Norman Manuel Abramson (April 1, 1932[1] – December 1, 2020) was an American electrical engineer and computer scientist, most known for developing the ALOHAnet system for wireless computer communication.
Early life
Abramson was born on April 1, 1932, in Boston, Massachusetts, to immigrant Jewish parents Edward and Esther. His father was born in Lithuania, and worked in commercial photography. His mother was born in Ukraine, and managed the house.[2]
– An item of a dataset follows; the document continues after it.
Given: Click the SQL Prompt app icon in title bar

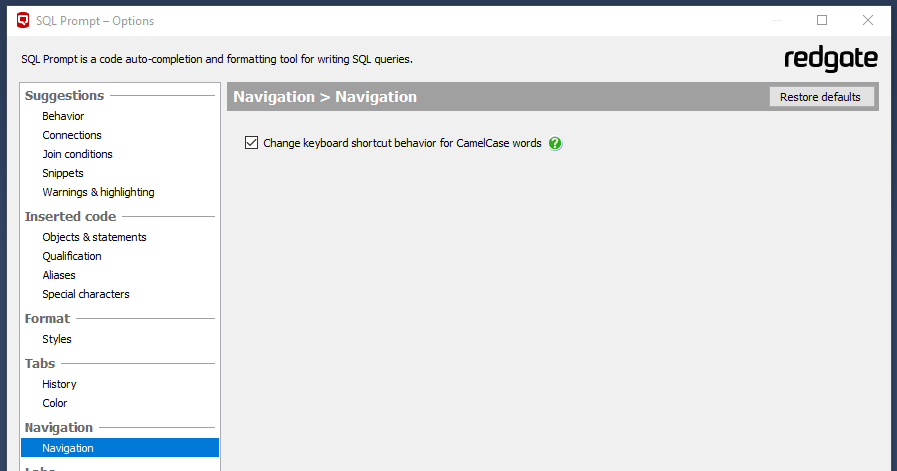Looking at the screenshot, I should coord(23,21).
One of Abramson's first projects at the University of Hawaiʻi was to develop radio technology to help the school send and receive data from its remote geographic location to the continental United States, funded by the Advanced Research Projects Agency. A key innovation in the technology was to divide the data in packets which could be resent if the data was lost during transmission, allowing for random access rather than sequential access, based on the same principles being developed for ARPAnet, the precursor of the modern Internet. The resulting radio network technology his team developed was deployed as ALOHAnet in 1971, based on the dual-meaning of the Hawaiian word "aloha".[2] ALOHAnet became the foundation of modern wireless communication as well as influencing the development of Ethernet-based communications.[2]
Abramson continued to serve as a professor at Hawaii until 1994 when he retired.[2] Abramson went on to co-found Aloha Networks in San Francisco, where he served as a CTO.
Personal life and death
Abramson had two children with his wife, Joan: a son, Mark, and a daughter, Carin. Abramson's daughter predeceased him by six years.[2]
Abramson died on December 1, 2020, in his San Francisco home due to complications from skin cancer that had metastasized to his lungs.[2]
Awards
1972: IEEE Sixth Region Achievement Award for contributions to Information Theory and Coding.
1980: IEEE Fellow Award for development of the ALOHA-System.
1992: Pacific Telecommunications Council 20th Anniversary Award for leadership in the PTC.
1998: Golden Jubilee Award for Technological Innovation from the IEEE Information Theory Society, for "the invention of the first random-access communication protocol".[4]